Plant Stress Response to Climate Change Induced Salinity: Identifying Biomarkers by Liquid Chromatography Mass Spectrometry

By: Matthew C.
Year: 2021
School: South Lake Middle
Grade: 8
Science Teacher: Jamie Sodorff

Climate change is one of the most pressing issues of the century. As temperatures increase and our oceans acidify, we must be vigilant in shifting our world to renewable energy sources or be prepared to address global issues such as food insecurity and agricultural sustainability. The goal of this research project is to focus on the effects of salt on plant growth, as salt deposits are one of the major implications of climate change to agriculture. This study will also be looking into the metabolites and biomarkers that are produced by salt stress and what stress signaling pathways are used. The hypothesis for this project was that higher amounts of salt would incrementally stunt the growth of the plant and that as a result, less nutrients such as amino acids and vitamins would be released.

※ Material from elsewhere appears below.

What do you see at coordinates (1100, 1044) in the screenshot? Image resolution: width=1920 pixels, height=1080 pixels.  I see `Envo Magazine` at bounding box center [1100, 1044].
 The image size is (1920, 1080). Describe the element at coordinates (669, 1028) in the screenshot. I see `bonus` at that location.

This experiment involved the use of two species of plants named Zinnia elegans and Ocimum basilicum, more commonly known as basil. Each species was watered with seven different salinities of water: 0, 0.6, 1.25, 2.5, 5, 10, 20 ppt. To accurately and efficiently measure out the correct salinity, a 200ppt stock solution was made. When watering the trials, a 10-fold dilution was used to create the 20ppt solution and subsequent 2-fold dilutions were made to produce the correct salinity for the following salinity measurements. Two trials were used for each of the seven different salinities, creating a total of fourteen trials for one species.

The original hypothesis that predicted that salt would be a detriment to plant growth was partially supported by the data. In the Zinnia elegans trials, the amount of salt was inversely proportional to the height of the plant and so the salinity measurement that grew the most was the control. However, in the basil trials, plant growth peaked at 0.6ppt and slightly saltier trials like 1.25ppt grew more than the control. This could indicate that the species Ocimum basilicum thrives in slightly saltier environments or that there was an element of human error in the experimentation process that caused this result. One interesting part about some of the plant trials was that white fungus, sometimes green, grew on the chopstick that measured the plants’ growth. In some cases, this fungus spread to the leaves and stems of the plant itself. Although it is not known whether the fungus on the plant could have stunted the growth of the 0ppt trials, it is a possibility that needs to be investigated in more detail.